Sure, seems correct.

So in fact the transient is not blocked in this circuit? (Unlike standart L.P.H circuit of capatiance in series to resistor that the transient is blocked)

As we can see in the drawing there is a transient of E*R2/R1+R2

 

[D.A.(Tony)Stewart]

The transient (rapid step) is only suppressed by the resistor ratio.

In particular with an RC filter where the Cap has ESR or Rs like R2, this result applies.

 

[omerysmi]

The transient (rapid step) is only suppressed by the resistor ratio.

In particular with an RC filter where the Cap has ESR or Rs like R2, this result applies.

The drawing of this circuit is right?

 

[Venkadesh_M]

Yeah the step response is correct. Why don you try a expression.

 

[D.A.(Tony)Stewart]

Correct.

Now Imagine a steady DC source with Cap with ESR, with PWM load.

The pulsed ripple is the same R ratio except using source and load.

They dont stress the significance of this in education enough.

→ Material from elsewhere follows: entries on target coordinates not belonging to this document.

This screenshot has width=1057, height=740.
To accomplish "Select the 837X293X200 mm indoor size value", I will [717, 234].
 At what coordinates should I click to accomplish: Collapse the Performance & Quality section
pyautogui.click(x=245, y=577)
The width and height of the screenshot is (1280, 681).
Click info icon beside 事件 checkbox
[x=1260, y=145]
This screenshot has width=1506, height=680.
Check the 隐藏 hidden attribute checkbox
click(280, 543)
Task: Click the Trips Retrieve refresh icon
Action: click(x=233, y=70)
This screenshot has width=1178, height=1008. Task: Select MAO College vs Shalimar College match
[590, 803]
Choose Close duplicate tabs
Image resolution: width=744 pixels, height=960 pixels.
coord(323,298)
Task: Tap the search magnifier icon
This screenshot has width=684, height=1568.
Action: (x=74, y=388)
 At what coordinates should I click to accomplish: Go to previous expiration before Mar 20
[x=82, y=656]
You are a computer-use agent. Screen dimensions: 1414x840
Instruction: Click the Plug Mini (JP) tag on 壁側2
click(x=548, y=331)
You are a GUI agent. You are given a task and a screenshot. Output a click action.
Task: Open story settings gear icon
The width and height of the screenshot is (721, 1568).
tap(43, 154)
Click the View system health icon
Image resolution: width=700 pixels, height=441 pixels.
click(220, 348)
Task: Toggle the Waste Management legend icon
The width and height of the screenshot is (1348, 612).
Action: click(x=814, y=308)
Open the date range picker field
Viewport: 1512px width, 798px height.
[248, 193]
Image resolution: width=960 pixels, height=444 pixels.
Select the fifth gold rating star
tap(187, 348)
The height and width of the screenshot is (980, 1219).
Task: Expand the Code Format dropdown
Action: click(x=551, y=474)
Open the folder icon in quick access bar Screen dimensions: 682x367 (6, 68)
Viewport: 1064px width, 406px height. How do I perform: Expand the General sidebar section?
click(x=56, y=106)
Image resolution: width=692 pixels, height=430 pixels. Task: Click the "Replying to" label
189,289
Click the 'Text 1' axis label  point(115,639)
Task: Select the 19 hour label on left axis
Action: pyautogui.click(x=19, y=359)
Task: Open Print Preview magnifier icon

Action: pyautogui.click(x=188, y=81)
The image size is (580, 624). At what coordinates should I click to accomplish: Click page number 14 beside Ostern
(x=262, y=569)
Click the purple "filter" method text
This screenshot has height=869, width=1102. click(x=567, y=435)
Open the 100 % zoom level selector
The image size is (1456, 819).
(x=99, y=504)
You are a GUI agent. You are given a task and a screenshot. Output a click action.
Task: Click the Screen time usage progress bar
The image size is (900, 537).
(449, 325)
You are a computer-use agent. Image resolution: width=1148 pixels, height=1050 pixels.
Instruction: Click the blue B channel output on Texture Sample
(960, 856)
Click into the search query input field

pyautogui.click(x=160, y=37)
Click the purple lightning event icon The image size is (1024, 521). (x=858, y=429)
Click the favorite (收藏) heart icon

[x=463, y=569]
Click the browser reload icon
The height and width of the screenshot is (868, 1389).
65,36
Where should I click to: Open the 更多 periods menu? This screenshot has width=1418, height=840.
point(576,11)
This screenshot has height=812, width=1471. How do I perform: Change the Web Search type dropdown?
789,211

The ESR or series R or differential series resistance in a semiconductor or any nonlinear part or winding resistance in a choke are all examples that cause non ideal step transient in pulsed loads or sources.

Another way to apply this is to specify load regulation of a source which may have a large Cap on output.

the net effect of a step load is same as a step source, the error is the Rload/(Rload+Rsource) and this is called Load regulation Error.

Where Rsource is usually the total ESR of the semiconductors that drive the output for dc and ESR of the capacitors for pulsed load ripple estimates.

So source to load ratio is important for a voltage source as the voltage source is never ideal=0 Ohms.

 

[omerysmi]

Yeah the step response is correct. Why don you try a expression.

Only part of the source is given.